Extract provided =
↓
NTA {vita} | R Documentation |
Novel testing approach
Description
Calculates the p-values for each permutation variable importance measure, based on the empirical null distribution from non-positive importance values as described in Janitza et al. (2015).
Usage
## Default S3 method:
NTA(PerVarImp)
## S3 method for class 'NTA'
print(x, ...)
Arguments
PerVarImp |
permutation variable importance measures in a vector. |
x |
for the print method, an |
... |
optional parameters for |
Details
The observed non-positive permutation variable importance values are used to approximate the distribution of
variable importance for non-relevant variables. The null distribution Fn0 is computed by mirroring the
non-positive variable importance values on the y-axis. Given the approximated null importance distribution,
the p-value is the probability of observing the original PerVarImp
or a larger value. This testing
approach is suitable for data with large number of variables without any effect.
PerVarImp
should be computed based on the hold-out permutation variable importance measures. If using
standard variable importance measures the results may be biased.
This function has not been tested for regression tasks so far, so this routine is meant for the expert user only and its current state is rather experimental.
Value
PerVarImp |
the orginal permutation variable importance measures. |
M |
The non-positive variable importance values with the mirrored values on the y-axis. |
pvalue |
the p-value is the probability of observing the |
References
Janitza S, Celik E, Boulesteix A-L, (2015), A computationally fast variable importance test for random forest for high dimensional data,Technical Report 185, University of Munich, <http://nbn-resolving.de/urn/resolver.pl?urn=nbn:de:bvb:19-epub-25587-4>
See Also
CVPVI
,importance
, randomForest
Examples
##############################
# Classification #
##############################
## Simulating data
X = replicate(100,rnorm(200))
↑
Set exercise 1 =
In the NTA documentation, restate the paragraph beginning "The observed non-positive permutation variable importance values" as a bulleted list that keeps its main facts.
Set exercise 2 =
Convert the records below into a JSON list of strings, covering everything from the line containing "Given: Click the TURN LEFT switch SW12" down to the line containing "tap(518, 25)". Use one string per line and leave out blank lines.

Record extracts =
↓
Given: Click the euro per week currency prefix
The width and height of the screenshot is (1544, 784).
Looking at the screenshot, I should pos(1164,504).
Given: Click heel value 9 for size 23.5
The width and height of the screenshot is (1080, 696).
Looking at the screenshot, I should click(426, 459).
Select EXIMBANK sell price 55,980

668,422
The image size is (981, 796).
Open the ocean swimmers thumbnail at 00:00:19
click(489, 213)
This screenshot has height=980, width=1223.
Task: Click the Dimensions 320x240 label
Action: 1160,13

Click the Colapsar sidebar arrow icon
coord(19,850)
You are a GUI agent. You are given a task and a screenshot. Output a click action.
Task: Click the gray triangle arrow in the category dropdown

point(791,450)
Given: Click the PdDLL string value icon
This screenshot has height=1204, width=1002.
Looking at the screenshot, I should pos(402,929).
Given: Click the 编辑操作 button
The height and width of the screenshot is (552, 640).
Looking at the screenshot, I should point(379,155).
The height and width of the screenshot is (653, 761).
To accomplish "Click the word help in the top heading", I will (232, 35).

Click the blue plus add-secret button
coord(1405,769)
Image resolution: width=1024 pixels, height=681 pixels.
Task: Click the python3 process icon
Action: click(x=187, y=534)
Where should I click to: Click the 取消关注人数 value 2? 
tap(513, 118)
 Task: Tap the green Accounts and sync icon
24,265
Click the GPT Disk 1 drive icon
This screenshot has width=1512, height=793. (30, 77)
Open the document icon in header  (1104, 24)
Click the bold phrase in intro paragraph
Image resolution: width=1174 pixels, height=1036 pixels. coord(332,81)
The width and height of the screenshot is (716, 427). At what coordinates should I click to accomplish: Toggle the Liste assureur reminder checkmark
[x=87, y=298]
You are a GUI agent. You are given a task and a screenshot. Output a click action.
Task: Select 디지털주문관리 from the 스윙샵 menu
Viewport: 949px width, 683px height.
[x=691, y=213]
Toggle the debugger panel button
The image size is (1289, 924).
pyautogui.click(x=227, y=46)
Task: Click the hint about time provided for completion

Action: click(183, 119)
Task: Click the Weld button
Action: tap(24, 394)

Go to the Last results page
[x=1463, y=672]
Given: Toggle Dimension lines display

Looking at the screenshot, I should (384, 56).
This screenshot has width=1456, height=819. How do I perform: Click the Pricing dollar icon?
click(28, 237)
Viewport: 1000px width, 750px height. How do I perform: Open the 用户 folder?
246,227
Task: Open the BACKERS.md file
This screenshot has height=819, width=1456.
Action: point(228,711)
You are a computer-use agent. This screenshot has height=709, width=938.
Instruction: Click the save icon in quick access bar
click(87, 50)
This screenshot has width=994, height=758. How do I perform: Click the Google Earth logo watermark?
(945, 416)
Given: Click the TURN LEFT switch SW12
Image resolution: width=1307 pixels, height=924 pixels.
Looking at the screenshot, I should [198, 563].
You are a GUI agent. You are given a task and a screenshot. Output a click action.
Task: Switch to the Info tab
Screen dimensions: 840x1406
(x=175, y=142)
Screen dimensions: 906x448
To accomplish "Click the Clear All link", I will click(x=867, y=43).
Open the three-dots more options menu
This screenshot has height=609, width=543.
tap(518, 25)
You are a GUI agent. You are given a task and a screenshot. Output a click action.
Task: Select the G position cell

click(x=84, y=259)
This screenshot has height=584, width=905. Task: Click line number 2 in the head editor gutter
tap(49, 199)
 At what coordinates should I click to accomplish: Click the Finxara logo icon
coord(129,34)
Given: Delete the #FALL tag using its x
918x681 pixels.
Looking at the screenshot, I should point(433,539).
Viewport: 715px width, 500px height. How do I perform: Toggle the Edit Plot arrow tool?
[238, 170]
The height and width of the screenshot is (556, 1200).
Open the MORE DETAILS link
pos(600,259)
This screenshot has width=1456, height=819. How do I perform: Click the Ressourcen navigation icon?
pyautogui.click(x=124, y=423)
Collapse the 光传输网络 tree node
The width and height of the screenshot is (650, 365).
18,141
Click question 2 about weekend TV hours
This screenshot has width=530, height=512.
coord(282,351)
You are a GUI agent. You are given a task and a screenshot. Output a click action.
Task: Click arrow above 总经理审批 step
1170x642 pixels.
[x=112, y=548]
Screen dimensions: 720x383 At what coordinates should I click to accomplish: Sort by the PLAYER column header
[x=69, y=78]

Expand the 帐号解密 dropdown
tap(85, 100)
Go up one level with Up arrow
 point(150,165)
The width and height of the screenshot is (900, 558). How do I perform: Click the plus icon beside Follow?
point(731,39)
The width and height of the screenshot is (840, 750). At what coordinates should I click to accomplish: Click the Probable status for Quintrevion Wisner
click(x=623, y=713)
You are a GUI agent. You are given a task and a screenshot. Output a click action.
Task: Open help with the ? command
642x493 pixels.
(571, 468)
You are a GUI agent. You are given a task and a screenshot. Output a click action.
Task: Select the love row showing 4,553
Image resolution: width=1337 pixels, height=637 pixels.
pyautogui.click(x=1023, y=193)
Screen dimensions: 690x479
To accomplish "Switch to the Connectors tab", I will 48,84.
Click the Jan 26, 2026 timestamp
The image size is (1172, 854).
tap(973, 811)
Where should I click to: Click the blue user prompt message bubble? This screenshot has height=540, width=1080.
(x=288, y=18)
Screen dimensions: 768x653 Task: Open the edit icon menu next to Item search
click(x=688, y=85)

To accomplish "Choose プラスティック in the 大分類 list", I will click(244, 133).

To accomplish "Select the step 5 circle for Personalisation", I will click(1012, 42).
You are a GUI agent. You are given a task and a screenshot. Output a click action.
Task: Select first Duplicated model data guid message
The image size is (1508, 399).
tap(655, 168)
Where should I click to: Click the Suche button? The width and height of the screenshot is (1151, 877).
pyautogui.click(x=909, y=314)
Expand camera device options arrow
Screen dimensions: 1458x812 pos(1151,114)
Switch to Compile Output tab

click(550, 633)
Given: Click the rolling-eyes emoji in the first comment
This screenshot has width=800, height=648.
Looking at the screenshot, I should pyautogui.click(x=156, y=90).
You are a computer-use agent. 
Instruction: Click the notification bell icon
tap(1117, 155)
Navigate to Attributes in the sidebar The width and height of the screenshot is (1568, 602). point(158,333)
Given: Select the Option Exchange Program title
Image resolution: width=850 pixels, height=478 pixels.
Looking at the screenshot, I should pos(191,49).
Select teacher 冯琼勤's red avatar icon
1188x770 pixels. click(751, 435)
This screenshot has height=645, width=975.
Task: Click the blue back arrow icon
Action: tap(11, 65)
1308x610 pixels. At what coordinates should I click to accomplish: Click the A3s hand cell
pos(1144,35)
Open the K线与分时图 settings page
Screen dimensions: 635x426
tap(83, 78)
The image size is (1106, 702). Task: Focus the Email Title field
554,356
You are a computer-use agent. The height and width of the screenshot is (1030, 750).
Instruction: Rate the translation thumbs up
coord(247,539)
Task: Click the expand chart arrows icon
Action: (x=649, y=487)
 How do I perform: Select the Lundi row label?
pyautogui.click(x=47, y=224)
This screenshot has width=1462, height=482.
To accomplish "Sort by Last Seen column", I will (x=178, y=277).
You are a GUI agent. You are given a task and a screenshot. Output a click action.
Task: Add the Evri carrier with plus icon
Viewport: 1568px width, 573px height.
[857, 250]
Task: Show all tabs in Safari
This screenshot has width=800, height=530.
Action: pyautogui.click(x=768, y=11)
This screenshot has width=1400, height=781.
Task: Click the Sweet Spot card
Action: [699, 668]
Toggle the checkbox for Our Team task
↑
Exercise answer 1 =
- The observed non-positive permutation variable importance values approximate the importance distribution of non-relevant variables.
- The null distribution Fn0 is computed by mirroring these non-positive values on the y-axis.
- Under this approximated null distribution, the p-value is the probability of observing the original PerVarImp or a larger value.
- The approach suits data with a large number of variables that have no effect.

Exercise answer 2 =
[
  "Given: Click the TURN LEFT switch SW12",
  "Image resolution: width=1307 pixels, height=924 pixels.",
  "Looking at the screenshot, I should [198, 563].",
  "You are a GUI agent. You are given a task and a screenshot. Output a click action.",
  "Task: Switch to the Info tab",
  "Screen dimensions: 840x1406",
  "(x=175, y=142)",
  "Screen dimensions: 906x448",
  "To accomplish \"Click the Clear All link\", I will click(x=867, y=43).",
  "Open the three-dots more options menu",
  "This screenshot has height=609, width=543.",
  "tap(518, 25)"
]